I’d also like to find out what database vendors will let our library add a chat button on database search screens. I’ve heard that Gale allows this, but I haven’t had a chance to see what it looks like. I can imagine that EBSCO might allow this, too, as they already give us space to put a link to the library’s web site at the top of the screens for the main different databases we get from them (Academic Search Premier, Business Source Premier, EconLit, MasterFile Premier, PsycINFO, etc.)

The logic for adding a chat button to database and OPAC pages is obvious: offer your help as a librarian where the users actually are. Users shouldn’t have to backtrack to the library’s web page to launch a chat. Now if only we could figure out a way to get some real estate on Yahoo! and Google.

Online symposium on digital reference

There’s a nice digital reference symposium hosted by OCLC that you can view online. There’s streaming video of the proceedings that not only gives you the speaker but also their slides. You can even skip ahead to speakers that you might be more interested in.

Click on “Reference reality check” in the Video Symposium section. Once the streaming video screen loads on your computer, you can jump around the presentations to the ones you’re interested in by clicking the link labelled “Speakers and Topics.” I found these two presentations particularly worthwhile:

– Susan McGlamery “Cooperative Reference: Why It Takes a Village to Provide Virtual Reference.” Susan is the head of 24/7 Reference, the service used at my library.

– Joe Janes “Digital Reference Isn’t.”

Is co-browsing doomed?

I’ve been wondering lately if co-browsing is really such a great technology. I’m not just thinking of the weirdness that ensues when you try to co-browse a database like Factiva, which resists all attempts to be shared with patrons. These days, I’m wondering if the growing number of users who have firewalls (both at work and, more to the point, at home) is going to get in the way of this gee-whiz technology. As I’ve seen many times, a user’s firewall usually prevents any co-browsing from taking place. The suggested solution–convince the user to disable the firewall while we co-browse–is not too attractive these days thanks to all the viruses, worms, and malware out there.

After seeing my college’s computers taken down all day last month thanks to the Sasser worm, I’m not too comfortable asking a user to drop whatever paltry security they’ve set up to protect them from the evils of life online.

And then there are pop-up stoppers to worry about.

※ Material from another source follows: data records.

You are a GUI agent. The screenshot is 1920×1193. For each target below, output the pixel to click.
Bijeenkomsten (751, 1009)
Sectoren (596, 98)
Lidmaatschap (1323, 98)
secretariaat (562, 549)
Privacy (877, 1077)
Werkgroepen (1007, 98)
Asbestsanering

Those interfere with co-browsing, too (another piece of technology we have to ask users to disable before we can start sharing our browser). So if some poor user has both a pop-up stopper and a firewall running, I have to ask her or him to turn them all off before I can start really helping them.

Almost makes me want to go back to just simple chat.

Thank you Steven Cohen!

I could not have possibly relaunched my blog without the generous help of Steven Cohen, whose Library Stuff is required daily reading for me. We both host our blogs at LIShost, a hosting service that I just moved my blog and my web site, the Teaching Librarian, to over the past week.

I am afraid that I am not technologically adept enough to have saved the archive of messages from the Digital Reference blog and am resigned to the fate that has befallen them: lost in translation (which by the way, is a great movie).